[Exercise requirements]:
A - In the Café Ferreira review, list every line that comes after the heading "Café Ferreira" and before the paragraph beginning "Again, I didn't go here".
B - Write the next part of the Café Ferreira review, picking up after its final sentence.
--- begin Passage shown ---
Ferreira Cafe

Café Ferreira
1446 rue Peel
Montreal, QC

8 out of 10

Portuguese

Again, I didn't go here to review it, but I wanted to talk about it. This is what I do, talk about food. Periodically I do and talk about other things.

Anyway, we show up a tiny, tiny bit late for a reservation but are very courteously shown to our table in the VERY busy restaurant on a Saturday night. Peel Street is the place to be apparently. Perfect seat across from the open kitchen to watch the show. Our server doesn't appear for 15 minutes. We wait. And watch. Presumably they know we're here since the busboy/runner came around with three Portuguese rolls and some exquisite extra virgin olive oil. The green tinge was beautiful and the taste was very good. No butter here. We're in Portugal.
--- end Passage shown ---
--- begin Listing ---
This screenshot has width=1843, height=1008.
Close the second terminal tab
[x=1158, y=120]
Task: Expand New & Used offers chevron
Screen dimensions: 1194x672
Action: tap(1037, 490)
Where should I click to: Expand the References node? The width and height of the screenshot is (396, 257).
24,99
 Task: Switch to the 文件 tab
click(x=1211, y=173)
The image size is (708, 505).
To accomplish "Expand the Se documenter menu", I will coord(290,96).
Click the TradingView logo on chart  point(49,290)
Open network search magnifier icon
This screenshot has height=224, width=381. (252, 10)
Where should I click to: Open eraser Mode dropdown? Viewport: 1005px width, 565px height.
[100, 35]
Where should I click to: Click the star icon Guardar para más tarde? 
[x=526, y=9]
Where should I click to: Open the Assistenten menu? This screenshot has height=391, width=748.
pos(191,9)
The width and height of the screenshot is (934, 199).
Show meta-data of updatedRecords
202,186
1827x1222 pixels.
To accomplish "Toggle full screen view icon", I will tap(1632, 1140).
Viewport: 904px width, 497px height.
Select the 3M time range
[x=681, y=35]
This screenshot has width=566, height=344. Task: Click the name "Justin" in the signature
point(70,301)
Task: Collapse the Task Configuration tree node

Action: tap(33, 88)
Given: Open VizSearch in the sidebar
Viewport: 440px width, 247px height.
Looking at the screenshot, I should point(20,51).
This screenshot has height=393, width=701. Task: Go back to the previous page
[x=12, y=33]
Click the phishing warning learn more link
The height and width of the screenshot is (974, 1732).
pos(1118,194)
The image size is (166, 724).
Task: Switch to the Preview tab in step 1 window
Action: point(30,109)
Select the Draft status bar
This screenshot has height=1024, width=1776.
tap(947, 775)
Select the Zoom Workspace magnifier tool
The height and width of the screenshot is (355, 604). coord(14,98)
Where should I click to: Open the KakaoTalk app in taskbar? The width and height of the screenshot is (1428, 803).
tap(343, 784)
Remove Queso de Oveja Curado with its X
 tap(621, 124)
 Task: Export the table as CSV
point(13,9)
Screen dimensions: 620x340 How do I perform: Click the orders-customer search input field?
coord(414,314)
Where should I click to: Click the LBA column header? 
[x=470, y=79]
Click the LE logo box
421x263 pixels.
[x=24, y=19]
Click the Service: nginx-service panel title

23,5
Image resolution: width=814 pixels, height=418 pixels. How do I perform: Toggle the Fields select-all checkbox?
--- end Listing ---
[Written responses]:
A -
1446 rue Peel
Montreal, QC
8 out of 10
Portuguese

B -
So when the server finally comes I get scared. She talks really loud and really fast. Mind you, it's busy and it's loud in there, but I feel panicked. Exactly the opposite of the calm professionalism of MAS Cuisine. We go for the sardines grilled with Maldon salt and a salad of arugula, tomatoes and canteloupe to start. The two glasses of house white are a chardonnay from Chile and a Portuguese vinho verde (I think?) from Douro. The Portuguese was very dry and acidic and the Chardonnay was a little more flavourful and sweet. The dry went well with the sardines, which came with a little ramekin of sundried tomato pesto with olives, and went nicely with the Portuguese bun. The salad was refreshing, and even though the arugula wasn't amazing, and the tomatoes were just good (it's still not tomato season), the melon was perfect, so the sweetness of the fruit and the bitterness of the green was also nice.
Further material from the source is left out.